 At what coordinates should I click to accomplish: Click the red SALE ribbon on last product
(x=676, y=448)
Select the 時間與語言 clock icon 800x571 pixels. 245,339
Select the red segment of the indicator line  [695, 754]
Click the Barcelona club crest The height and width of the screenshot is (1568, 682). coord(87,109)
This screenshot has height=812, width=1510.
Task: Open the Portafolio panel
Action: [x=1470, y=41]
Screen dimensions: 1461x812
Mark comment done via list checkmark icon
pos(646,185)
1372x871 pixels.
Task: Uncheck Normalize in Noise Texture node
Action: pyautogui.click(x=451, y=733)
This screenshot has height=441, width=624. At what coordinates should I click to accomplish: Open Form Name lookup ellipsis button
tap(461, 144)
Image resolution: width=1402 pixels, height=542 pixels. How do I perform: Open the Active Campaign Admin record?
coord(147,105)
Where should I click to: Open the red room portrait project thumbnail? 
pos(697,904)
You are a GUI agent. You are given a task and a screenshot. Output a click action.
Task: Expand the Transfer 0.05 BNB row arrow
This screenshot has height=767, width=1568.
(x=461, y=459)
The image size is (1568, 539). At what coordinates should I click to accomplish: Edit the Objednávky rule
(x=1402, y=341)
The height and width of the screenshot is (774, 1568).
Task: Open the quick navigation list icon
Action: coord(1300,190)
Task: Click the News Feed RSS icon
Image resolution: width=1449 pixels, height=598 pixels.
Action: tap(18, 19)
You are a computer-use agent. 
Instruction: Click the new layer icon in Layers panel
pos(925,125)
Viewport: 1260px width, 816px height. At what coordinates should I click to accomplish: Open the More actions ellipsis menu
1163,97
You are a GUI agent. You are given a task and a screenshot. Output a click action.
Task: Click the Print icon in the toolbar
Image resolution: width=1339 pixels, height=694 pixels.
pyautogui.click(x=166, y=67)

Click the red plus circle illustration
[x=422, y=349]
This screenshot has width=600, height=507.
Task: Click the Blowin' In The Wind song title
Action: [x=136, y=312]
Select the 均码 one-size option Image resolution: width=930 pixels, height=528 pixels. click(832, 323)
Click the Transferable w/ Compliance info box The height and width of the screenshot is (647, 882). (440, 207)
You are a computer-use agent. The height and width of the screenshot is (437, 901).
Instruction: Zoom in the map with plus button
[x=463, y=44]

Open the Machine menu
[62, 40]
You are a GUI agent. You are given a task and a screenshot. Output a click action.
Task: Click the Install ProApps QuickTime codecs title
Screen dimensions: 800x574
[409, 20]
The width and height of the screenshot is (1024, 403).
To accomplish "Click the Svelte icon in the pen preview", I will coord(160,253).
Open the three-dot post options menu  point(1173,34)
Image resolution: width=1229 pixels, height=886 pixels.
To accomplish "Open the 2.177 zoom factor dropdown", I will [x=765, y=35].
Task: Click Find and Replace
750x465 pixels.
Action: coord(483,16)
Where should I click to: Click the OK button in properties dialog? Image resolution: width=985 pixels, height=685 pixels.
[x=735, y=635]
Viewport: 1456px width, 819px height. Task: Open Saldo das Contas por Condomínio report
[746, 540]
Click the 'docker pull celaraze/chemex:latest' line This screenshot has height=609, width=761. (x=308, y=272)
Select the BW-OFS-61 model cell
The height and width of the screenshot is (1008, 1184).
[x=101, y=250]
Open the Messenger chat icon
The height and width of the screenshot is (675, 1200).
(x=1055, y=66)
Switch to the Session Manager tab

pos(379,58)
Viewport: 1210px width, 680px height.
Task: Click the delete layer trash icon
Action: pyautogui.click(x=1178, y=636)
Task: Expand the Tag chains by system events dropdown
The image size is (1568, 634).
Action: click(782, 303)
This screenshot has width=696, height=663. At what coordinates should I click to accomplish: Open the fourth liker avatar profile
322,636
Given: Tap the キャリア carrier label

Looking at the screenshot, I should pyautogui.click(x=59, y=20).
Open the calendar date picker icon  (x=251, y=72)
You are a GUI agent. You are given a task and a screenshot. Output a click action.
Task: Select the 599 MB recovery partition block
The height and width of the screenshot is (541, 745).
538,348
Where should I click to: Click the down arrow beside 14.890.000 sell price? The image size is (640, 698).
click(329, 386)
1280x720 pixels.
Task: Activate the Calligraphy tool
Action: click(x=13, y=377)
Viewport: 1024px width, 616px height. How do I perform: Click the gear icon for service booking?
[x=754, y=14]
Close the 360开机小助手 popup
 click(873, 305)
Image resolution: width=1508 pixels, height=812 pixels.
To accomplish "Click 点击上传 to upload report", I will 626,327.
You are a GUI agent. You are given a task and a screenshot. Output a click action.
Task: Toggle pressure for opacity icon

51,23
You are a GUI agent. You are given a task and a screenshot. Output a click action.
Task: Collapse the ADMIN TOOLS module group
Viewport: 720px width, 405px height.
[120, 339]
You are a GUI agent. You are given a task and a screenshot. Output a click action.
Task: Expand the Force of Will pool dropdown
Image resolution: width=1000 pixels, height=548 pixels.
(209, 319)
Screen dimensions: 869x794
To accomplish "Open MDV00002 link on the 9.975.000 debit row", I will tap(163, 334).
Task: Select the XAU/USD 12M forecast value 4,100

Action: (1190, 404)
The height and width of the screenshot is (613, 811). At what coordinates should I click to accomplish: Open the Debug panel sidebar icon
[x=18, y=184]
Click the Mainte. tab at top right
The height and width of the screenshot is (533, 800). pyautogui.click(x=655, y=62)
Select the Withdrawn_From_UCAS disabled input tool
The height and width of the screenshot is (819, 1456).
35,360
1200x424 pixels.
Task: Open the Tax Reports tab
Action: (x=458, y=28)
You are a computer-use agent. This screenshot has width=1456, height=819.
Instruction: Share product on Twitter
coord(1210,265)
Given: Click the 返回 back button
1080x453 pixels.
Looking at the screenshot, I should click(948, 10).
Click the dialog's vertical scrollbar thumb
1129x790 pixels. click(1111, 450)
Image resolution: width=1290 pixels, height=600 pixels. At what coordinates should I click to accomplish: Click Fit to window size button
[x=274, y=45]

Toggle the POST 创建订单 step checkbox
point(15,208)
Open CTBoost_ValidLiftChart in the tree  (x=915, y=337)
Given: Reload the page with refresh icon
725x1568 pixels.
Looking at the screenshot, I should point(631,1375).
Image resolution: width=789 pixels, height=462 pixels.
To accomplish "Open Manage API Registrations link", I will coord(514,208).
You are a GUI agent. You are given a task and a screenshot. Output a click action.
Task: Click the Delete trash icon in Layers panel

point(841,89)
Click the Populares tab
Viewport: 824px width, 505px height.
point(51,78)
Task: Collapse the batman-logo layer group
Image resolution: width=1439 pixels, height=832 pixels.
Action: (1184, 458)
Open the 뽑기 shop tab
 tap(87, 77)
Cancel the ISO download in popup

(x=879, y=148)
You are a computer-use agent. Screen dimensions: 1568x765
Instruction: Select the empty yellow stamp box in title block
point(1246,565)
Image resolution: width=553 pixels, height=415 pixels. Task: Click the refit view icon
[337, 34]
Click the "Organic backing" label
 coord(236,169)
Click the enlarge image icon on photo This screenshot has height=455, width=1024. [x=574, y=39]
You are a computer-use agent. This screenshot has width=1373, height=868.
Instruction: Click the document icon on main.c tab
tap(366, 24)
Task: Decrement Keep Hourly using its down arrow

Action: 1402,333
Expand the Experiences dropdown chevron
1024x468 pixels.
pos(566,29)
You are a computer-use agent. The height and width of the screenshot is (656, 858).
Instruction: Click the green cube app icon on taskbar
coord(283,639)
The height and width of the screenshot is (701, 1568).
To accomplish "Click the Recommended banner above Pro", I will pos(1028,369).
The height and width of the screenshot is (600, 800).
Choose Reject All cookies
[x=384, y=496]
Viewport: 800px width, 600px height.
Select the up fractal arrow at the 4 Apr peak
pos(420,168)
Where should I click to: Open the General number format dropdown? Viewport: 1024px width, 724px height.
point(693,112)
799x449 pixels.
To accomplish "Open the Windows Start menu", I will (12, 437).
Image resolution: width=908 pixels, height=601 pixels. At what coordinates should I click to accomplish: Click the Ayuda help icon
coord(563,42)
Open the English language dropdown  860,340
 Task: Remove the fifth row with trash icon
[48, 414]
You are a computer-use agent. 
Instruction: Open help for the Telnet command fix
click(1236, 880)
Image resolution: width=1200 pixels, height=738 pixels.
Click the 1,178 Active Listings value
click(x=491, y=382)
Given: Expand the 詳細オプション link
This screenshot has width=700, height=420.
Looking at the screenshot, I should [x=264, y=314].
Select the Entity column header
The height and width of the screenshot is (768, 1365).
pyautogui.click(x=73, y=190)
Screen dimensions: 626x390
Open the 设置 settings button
******************************
• [About this task] What's needed is a word-for-word copy of the lines from the one holding "Instruction: Open help" through the final line of the data.

• [Written solution]
Instruction: Open help for the Telnet command fix
click(1236, 880)
Image resolution: width=1200 pixels, height=738 pixels.
Click the 1,178 Active Listings value
click(x=491, y=382)
Given: Expand the 詳細オプション link
This screenshot has width=700, height=420.
Looking at the screenshot, I should [x=264, y=314].
Select the Entity column header
The height and width of the screenshot is (768, 1365).
pyautogui.click(x=73, y=190)
Screen dimensions: 626x390
Open the 设置 settings button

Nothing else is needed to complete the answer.